Elastic guided waves can be used for the inspection of elongated structures. Since these waves are multi-modal and dispersive, numerical modeling tools are often needed for the design and the optimization of inspection systems.

Here we are interested in waves propagating in bi-helical periodic media. Such structures can be encountered in cables used for electricity transportation. One considers a multi-wire structure composed by two layers of helical wires. The layers are twisted in opposite directions yielding a periodic structure along two helical directions. In our work, we want to take advantage of the periodicity properties of this structure by reducing the problem to a single unit cell through the use of the Floquet-Bloch theorem in order to deduce the wave propagation characteristics. However the difficulty lies in that the periodicity occurs along two curved directions, so that the definition of the unit cell becomes complex. Besides, the periodic boundary conditions have to be carefully written.

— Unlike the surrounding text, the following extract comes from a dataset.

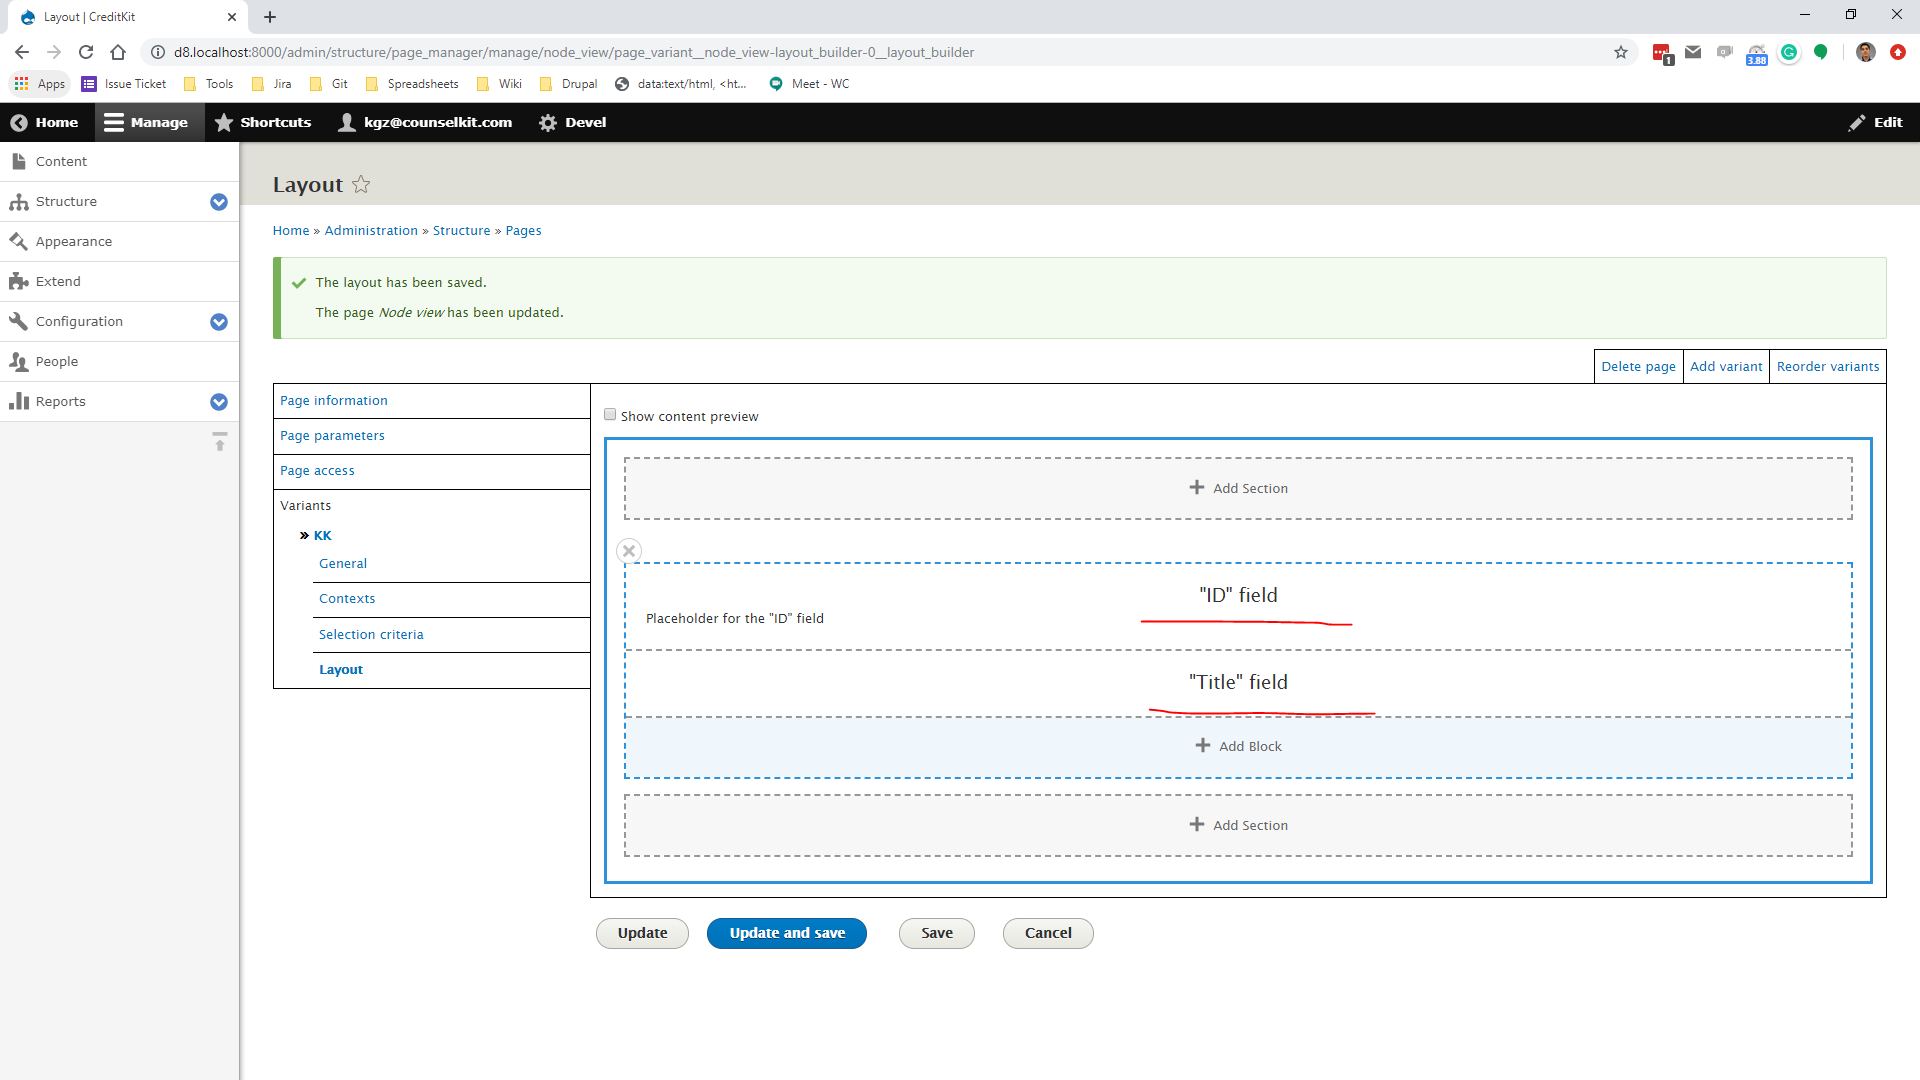Activate the Edit pencil icon
Viewport: 1920px width, 1080px height.
(x=1855, y=122)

In this work, we propose a bi-helical coordinate system. First, we prove the existence of Bloch waves in this non-trivial coordinate system. Second, the curved boundaries of the unit cell are defined. The unit cell is then discretized by the finite element method using three-dimensional tetrahedra. Third, the wave finite element method is applied to solve the wave modes of the structure. It is shown that the components of vector fields, initially Cartesian, have to be projected in appropriate bases, namely the covariant and contravariant bases associated with the bi-helical coordinate system. The results are post-processed to find the dispersion relation as well as the group velocity of modes propagating along the straight axial direction of the structure. Numerical validations are carried out on a one-dimensional periodic single wire and on a two-dimensional periodic cylindrical shell before investigating the bi-layered multi-wire structures.